MySQL select columns based on their contents...

Okay, so what I have is basically a large binary table, with n rows and 48 columns.
What I need to do is select an arbitrary number of rows, and then from within that selection, return only the columns that do NOT contain ANY ‘ones’. (or the columns sorted in order of which contains the fewest total ‘ones’. Either works.)
There’s a long way to do this with a VERY lengthy SQL statement that I don’t feel like writing, so I imagine there must be a more efficient way…
any thoughts?

A long SQL statement may be unavoidable. Problem is those columns are addressed by name and not by index. SQL and RDBs are not suitable for all problems.

Hmm… perhaps I can do something better by processing the array in PHP…

Yeah read in the data in a programming language where these things are easier to do.

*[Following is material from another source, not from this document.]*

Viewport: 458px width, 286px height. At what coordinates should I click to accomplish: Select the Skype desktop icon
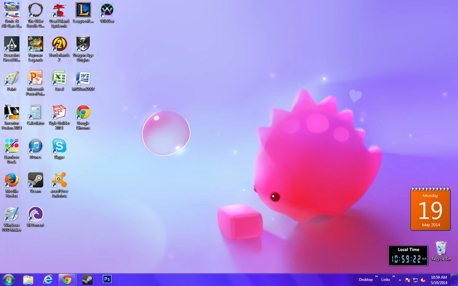(x=59, y=147)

But from another point of view, the fact that you have 48 columns of features means that your data is not normalised for a RDBMS. If normalised you would have a thing table that looks like this:

id,thing

a feature table that looks like this:

id,feature

and a correlation table that looks like this:

id,thingid,featureid

if feature is present in thing. Then the SQL is quite doable.

Not really that bad

select id, (field1 + field2… + field48) as ftotal order by ftotal asc
limit startrow, finishrow

Cheers Dave


Dave Parkes [NSCS]
Occasionally resident at http://support-forums.novell.com/

Arrgh, columns not rows !, sorry about that. I think you’d do it with
embedded selects so the (f1 + f2…) not becomes (select sum(f1) from
dbname limit s,f + etc)

Cheers Dave


Dave Parkes [NSCS]
Occasionally resident at http://support-forums.novell.com/

If I understand you correctly, you want to return a list of columns from your result set which contain only zero?

The only way I could imagine doing this is with a stored procedure which creates a temporary table or view, and return that.

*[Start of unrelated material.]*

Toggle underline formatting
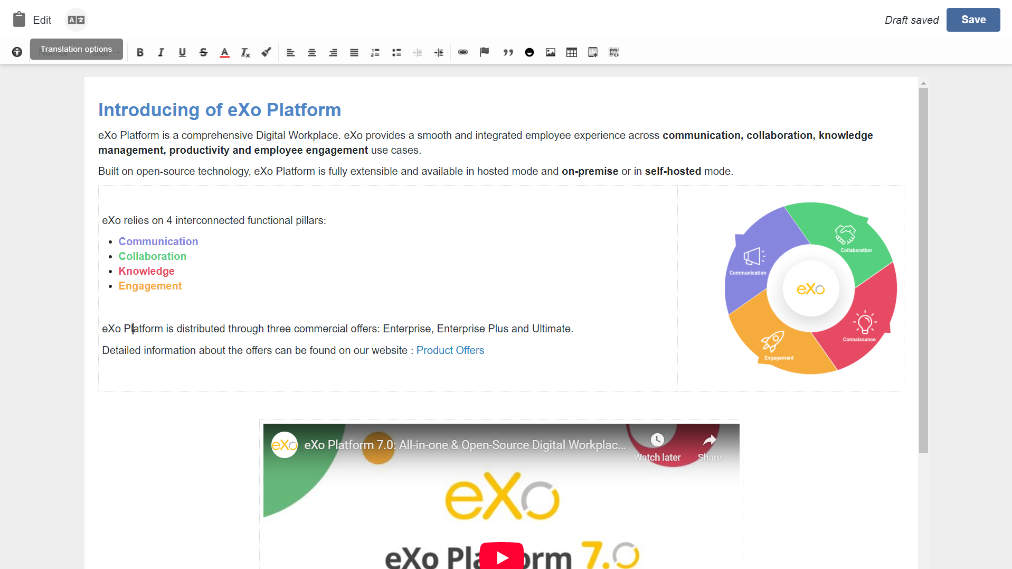Viewport: 1012px width, 569px height. [182, 52]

That would be about the same effort as doing so in PHP or Perl.

As Ken mentioned, that fact that the table is not normalised has made what should be quite trivial into something not so.

Best of luck.

To GransRemedy

>As Ken mentioned, that fact that the table is not normalised has made
>what should be quite trivial into something not so.

Yep, definitely be worth the time to restructure this one table into the
three separate tables that Ken suggested.